- _Activity_: The required result is one figure, the count of lines below with the string "button" in them.

- _Exercise materials_:
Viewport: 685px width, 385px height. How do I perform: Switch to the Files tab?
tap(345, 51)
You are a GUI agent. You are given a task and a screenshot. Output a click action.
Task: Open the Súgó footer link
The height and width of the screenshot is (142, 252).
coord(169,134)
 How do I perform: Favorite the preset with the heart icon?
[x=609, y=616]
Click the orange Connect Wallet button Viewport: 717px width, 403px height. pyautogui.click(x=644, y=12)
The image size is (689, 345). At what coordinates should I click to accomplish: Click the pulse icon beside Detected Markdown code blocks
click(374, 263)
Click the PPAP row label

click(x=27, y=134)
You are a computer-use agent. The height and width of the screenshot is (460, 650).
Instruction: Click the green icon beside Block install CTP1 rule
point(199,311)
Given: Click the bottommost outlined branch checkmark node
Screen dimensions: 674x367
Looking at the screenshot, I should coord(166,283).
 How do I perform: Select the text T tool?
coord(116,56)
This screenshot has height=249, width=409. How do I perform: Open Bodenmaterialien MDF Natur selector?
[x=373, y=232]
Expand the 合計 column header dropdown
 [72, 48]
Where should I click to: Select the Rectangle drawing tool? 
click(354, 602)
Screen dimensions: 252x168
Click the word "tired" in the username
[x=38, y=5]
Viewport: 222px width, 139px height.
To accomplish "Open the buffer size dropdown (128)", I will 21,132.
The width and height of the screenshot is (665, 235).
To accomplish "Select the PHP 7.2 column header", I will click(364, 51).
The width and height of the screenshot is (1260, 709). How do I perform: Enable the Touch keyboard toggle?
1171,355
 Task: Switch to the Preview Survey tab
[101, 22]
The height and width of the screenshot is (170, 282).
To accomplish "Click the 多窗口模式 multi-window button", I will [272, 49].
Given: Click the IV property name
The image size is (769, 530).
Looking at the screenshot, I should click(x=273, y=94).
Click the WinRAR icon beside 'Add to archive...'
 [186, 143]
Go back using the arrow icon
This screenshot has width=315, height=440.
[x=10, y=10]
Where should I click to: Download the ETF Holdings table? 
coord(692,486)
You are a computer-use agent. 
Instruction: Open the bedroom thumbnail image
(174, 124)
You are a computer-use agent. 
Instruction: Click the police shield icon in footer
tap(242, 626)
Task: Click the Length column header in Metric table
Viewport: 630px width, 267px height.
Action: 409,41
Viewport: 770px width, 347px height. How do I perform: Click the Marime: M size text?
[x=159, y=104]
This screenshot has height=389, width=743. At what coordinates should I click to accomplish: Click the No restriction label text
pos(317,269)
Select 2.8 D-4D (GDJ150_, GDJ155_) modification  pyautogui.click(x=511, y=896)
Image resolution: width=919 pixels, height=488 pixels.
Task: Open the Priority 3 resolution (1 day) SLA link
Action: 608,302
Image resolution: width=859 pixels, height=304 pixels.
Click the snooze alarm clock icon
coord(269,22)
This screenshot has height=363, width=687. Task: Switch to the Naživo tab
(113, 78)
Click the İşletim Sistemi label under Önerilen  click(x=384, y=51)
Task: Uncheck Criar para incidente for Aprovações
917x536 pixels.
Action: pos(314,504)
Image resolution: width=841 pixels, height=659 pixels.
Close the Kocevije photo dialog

- _Exercise result_: 2